日々のこと。

すべては、いずれ思い出になります。

ゆとり世代の若者たち。

駅で白い杖を持った人をみかける事がある。私は少し距離をおく。

学生時代、沿線に盲学校があり白い杖を持った人によく遭遇した。

白い杖でつつかれると痛い。

白い杖にひっかかって転倒する人を何度も見たし、

階段から落ちそうになった人も見た事がある。

その頃の習慣のまま、白い杖を見ると一歩下がる事にしている。

 

先日みかけた白い杖を持った人が凄かった。

白い杖をついているというより振っている。腰の高さ位まで上がってる。

杖の用途が違うのかな ? そういう角度 (?) の方がわかりやすいのかな ?

黄色い点字ブロック、ちっとも役立ってない感じですが…

階段を降りようとしている、危ないよ~っ !!

私が駆け寄るより早く、近くにいた若いサラリーマンが「階段、階段」

と声をかけ、エスカレータに誘導してホームまで付き添っていた。

さっきまで「荒ぶる神」みたいに歩いていたのに、大人しく手をとられている。

 

目的の駅で降りると、またも「荒ぶる神」登場。歩くのがとにかく早い。

エスカレータを逆走しそうになっているよ~。

エスカレータ周辺ガンガンつついているけど、エスカレータだって気づいてる ?

エスカレータに乗って降りてきた若い女性が慌てている。

「あ、ちょっ、逆ですっ」ってスネのあたりをつつかれ、痛みをこらえながら

「これは下りです」とか言いながら、上りのエスカレータに誘導していた。

私の心の中は「うちのムスメのアンヨに何してくれんねん」みたいな感じ

だったのだが、もちろん、この子は私の娘ではないし、私は幼児語が嫌いなので

自分の子にもアンヨなんて言った事ないし、エセ関西弁を使う理由も全くない。

 

別の日。ガラガラの電車に乗っていたら、向かいのシートに外国人男性が座った。

シート独占なのをいい事に何か書類を広げはじめる。

難しい顔をして読んでいる。首を傾げて困っている気がする。

そこへイヤホンをつけた若い男性が乗車してきて、隣に座った。

何通もある書類を見ては、首を傾げ溜息をつく外国人男性。

ふと、隣の男性に目をとめ、声をかける外国人男性。

イヤホンをはずして耳を傾ける若い男性。

書類を見せたり、カードのようなものを見せたりして、

片言の日本語とジェスチャーで何か説明している。

どうやら、どこかに提出する書類に記入しなくてはならないが、

日本語が書けないみたいなのである。もしかしたら読めてもいないのかも。

若い男性が書類を見ながら何か説明し、外国人男性も何かを納得したようだ。

外国人男性の顔に笑顔が戻る。
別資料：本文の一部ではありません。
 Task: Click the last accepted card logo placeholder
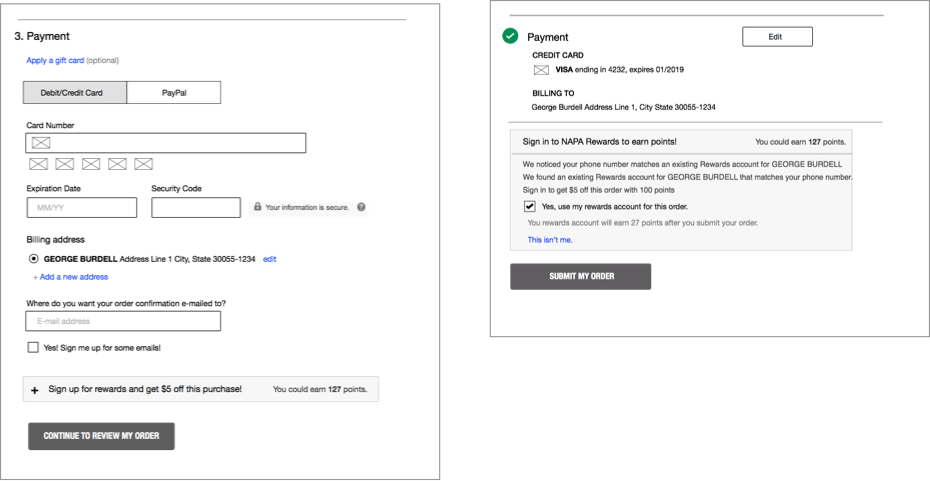click(x=144, y=164)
よかったね。

それだけにとどまらず、書類を記入してくれとジェスチャーで依頼する外国人男性。

一瞬「えっ ?」みたいな顔をしつつも、カバンからペンを出して、カードを

見ながら記入する若い男性。何なの、知り合いなの ? 違います、多分。

 

年齢的に見て全員「ゆとり世代」の若者だと思う。なんか、みんないい子だった。

こんな子達が普通に暮らせるように、重い荷物ばかりを背負わされないように、

エライ人達はもう少し真剣に考えてあげて欲しい。